“The Merchant of Venice” is a tough one, all right. Portia’s very wealthy father ties her inheritance to her acceptance of a competitive suitor who chooses the right casket. Bassanio decides to enter the contest, but needs 3000 ducats to fund his entry. He turns to his best, and wealthy, friend Antonio, whose funds are tied up in certain maritime commercial enterprises, and who must turn to the Venetian Jewish moneylender Shylock to borrow the funds. Shylock, whose is having his own problems with his daughter Jessica, is hesitant to lend to his bitter rival Antonio, but agrees to do so, taking as collateral (as Antonio’s assets are illiquid) a “pound of flesh”. Bassanio wins the girl, but Antonio suffers losses and must forfeit his bond to Shylock, who refuses to grant Antonio mercy (even when Portia agrees, anonymously to Shylock, to repay Shylock many times the 3000 ducats he is owed. The law seems clear that Shylock has earned the bond, but Portia – this time disguised as a legal mediator – informs that that while he can take his bond (the flesh), he is not entitled to take any blood and, moreoever, must carve exactly one pound of flesh, not any amount more……or less. The judicial proceedings end to Shylock’s great detriment – his own assets must be forfeited, and he must give up his Judaism and convert to Christianity. In the meantime, Portia has given Bassanio a ring, obtaining his oath that he will never give it to anyone else, but Portia, as disguised jurist, convinces him to part with the ring (a parallel to her servant’s antics), allowing for a final scene with her able to tease her sorrowful fiance.

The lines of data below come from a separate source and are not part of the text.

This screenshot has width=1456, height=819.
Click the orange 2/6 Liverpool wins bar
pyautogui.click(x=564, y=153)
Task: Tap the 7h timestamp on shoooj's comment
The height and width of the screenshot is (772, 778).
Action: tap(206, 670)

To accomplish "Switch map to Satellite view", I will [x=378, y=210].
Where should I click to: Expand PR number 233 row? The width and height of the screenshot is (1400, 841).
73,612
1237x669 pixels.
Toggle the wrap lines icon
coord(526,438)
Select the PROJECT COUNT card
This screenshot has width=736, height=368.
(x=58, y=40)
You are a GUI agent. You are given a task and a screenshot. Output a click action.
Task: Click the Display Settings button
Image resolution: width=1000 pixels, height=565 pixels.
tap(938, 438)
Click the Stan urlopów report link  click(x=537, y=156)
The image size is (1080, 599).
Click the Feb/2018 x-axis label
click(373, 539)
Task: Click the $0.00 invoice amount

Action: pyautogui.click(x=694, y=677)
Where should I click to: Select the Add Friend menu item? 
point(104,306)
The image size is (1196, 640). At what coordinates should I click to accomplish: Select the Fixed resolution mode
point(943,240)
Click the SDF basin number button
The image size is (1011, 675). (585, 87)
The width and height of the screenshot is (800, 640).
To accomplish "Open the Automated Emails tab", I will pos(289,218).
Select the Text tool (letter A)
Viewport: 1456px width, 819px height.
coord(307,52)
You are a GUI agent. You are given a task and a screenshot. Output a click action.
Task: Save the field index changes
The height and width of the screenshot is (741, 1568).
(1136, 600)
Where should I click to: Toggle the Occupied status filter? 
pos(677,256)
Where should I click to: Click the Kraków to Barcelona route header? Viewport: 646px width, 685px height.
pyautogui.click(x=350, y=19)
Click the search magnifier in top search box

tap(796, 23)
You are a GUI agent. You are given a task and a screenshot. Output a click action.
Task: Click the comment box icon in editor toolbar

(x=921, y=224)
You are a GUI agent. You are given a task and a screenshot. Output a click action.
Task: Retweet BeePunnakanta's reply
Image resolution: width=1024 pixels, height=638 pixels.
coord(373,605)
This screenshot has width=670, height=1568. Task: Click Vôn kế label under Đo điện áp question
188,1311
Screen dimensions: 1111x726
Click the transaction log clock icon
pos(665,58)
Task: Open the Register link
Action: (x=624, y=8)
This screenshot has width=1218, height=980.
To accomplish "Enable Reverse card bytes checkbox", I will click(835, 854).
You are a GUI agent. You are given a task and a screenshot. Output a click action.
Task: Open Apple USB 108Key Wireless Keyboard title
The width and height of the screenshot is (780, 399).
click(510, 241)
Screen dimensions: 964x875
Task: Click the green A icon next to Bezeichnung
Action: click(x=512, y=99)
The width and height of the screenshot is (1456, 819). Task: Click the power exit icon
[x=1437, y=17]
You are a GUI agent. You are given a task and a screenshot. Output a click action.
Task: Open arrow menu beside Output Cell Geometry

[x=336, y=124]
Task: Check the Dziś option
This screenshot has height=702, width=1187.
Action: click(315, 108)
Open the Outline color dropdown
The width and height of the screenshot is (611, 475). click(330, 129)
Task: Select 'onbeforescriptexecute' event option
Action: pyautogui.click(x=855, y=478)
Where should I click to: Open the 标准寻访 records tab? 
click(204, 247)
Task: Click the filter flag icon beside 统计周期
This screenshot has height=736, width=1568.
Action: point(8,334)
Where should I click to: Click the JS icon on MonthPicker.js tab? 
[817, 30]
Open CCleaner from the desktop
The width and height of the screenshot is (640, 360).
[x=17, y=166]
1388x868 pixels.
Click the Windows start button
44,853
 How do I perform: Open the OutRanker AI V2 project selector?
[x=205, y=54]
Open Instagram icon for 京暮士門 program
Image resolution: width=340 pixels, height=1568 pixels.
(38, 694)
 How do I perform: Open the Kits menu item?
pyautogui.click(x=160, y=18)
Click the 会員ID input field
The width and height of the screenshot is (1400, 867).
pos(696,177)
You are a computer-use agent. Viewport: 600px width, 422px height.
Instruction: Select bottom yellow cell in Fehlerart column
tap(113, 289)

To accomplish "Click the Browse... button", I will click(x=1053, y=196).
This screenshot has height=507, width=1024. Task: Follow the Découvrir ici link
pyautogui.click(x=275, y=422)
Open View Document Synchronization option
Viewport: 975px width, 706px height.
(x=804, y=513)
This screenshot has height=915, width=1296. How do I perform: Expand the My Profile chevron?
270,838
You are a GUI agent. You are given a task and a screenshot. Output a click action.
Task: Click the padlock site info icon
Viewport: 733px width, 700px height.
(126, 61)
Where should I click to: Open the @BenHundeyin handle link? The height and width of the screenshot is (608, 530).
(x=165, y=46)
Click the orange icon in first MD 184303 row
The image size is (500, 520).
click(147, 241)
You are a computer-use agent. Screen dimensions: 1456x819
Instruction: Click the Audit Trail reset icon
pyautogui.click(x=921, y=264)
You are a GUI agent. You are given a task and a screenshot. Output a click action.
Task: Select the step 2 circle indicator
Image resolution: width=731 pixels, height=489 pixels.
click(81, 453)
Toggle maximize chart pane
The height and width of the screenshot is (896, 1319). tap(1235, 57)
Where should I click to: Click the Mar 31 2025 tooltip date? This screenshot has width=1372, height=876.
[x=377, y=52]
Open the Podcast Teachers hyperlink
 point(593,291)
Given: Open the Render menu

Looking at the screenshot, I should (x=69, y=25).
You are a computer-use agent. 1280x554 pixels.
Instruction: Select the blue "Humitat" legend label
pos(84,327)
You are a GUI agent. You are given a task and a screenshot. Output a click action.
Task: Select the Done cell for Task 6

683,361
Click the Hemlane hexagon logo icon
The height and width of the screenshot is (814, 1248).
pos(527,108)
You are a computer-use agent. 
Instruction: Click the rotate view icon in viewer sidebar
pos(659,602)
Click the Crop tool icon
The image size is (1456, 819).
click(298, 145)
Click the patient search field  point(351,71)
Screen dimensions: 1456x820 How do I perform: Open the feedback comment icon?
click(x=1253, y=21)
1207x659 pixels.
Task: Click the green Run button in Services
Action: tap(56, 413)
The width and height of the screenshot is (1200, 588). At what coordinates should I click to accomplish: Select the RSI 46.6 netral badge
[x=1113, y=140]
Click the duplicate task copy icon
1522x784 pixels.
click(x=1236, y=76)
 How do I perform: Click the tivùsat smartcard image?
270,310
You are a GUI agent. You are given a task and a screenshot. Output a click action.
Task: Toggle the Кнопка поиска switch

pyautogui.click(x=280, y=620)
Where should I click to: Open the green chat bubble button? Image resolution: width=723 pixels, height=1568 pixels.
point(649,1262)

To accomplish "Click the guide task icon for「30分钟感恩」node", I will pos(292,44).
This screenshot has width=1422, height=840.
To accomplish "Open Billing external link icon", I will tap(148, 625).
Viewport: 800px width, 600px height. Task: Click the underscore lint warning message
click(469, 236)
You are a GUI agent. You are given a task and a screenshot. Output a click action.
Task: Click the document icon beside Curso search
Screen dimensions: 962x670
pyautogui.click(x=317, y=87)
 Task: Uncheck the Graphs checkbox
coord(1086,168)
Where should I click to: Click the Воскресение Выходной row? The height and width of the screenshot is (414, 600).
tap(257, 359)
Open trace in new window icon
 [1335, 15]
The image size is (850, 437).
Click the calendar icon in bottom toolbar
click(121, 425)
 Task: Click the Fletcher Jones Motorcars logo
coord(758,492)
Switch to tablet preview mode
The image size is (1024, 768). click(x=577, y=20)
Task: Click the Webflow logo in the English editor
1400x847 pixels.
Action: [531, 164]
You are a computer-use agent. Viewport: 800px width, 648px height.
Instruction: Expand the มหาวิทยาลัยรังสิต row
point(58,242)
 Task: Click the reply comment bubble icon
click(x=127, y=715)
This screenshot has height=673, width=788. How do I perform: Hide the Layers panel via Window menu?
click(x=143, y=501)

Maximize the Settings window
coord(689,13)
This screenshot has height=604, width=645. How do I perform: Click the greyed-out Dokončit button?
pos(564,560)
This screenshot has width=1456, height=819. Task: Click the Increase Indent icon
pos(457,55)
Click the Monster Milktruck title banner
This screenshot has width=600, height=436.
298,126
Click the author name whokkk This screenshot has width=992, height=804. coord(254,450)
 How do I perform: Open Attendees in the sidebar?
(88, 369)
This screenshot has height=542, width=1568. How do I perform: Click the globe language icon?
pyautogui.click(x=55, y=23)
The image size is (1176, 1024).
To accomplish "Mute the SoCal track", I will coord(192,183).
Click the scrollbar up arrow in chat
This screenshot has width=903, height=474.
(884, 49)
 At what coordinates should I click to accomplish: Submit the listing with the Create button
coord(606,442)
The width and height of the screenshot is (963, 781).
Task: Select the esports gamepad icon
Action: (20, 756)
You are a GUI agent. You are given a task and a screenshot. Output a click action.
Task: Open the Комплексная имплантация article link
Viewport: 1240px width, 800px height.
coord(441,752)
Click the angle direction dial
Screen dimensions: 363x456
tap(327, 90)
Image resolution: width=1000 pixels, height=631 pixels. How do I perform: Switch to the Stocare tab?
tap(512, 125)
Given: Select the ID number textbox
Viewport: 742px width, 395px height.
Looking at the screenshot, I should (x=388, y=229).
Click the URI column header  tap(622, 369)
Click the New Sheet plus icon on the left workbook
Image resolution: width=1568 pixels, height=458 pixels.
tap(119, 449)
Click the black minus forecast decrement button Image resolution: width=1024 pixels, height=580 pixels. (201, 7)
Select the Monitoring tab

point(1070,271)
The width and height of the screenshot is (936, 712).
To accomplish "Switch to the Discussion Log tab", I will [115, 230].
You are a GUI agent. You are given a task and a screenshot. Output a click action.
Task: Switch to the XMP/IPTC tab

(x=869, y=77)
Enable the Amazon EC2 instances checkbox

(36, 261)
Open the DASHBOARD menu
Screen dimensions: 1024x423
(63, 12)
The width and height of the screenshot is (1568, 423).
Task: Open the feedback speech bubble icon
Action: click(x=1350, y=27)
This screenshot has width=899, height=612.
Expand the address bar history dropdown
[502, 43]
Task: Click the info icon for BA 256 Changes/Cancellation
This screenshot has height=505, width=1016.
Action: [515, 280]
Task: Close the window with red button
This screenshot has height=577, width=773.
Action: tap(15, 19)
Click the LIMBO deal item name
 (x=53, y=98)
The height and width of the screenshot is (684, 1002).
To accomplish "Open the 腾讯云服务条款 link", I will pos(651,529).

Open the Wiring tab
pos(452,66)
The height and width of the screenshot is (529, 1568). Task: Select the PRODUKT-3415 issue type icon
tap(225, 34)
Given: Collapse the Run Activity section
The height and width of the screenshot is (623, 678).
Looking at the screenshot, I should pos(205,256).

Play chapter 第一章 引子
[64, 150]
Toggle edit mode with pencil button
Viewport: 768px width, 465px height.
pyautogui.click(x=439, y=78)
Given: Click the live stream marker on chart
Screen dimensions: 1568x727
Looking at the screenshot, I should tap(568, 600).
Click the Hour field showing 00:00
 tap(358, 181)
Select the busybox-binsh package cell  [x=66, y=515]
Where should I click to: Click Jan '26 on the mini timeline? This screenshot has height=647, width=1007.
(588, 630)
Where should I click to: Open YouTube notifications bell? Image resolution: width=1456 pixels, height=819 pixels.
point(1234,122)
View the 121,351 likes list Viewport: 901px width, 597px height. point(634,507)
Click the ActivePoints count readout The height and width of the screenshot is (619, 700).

In Elizabethan times, this was purely a comedy. For the last century or so, it has hovered between comedy and tragedy, as the position of Shylock has gained the sympathy of the audiences (the audiences are helped by Shylock’s “do I not bleed?” speech and Portia’s “quality of mercy” speech)and taken upon itself centrality in the play. But Antonio, not Shylock, is the merchant of Venice – Shylock is just the Jew. In Elizabethan England, there were no professing Jews and there had not been for almost three centuries – Jews were truly “other”, mysterious Christ killers who lived, and haunted, foreign lands, and were certainly good subjects for comic representation.
The Shakespeare Theatre’s “Merchant” is certainly worth seeing and it is put together as a comedy – more or less. But it is set in the late 1920s in New York City (although the references to Venice and the Rialto remain unchanged), which is a bit odd and does not add anything to the play, and Shylock (well played) is a Lower East Side Jew (albeit wealthier looking than most)with Lower East Side Jewish mannerisms, which may make him even a more sympathetic character than usual. I would like to see The Merchant of Venice set in 16th century Venice, in period costume, as a real comedy, setting aside contemporary sensibilities. Not sure why this does not happen, and why such pains must be taken to soften the treatment of Shylock. No matter what you do, the play has anti-Jewish elements (in fact the Christians are treated no better), and wouldn’t lessons be learned if it were performed as it most likely was in the Globe Theatre than in the shadows of the Holocaust?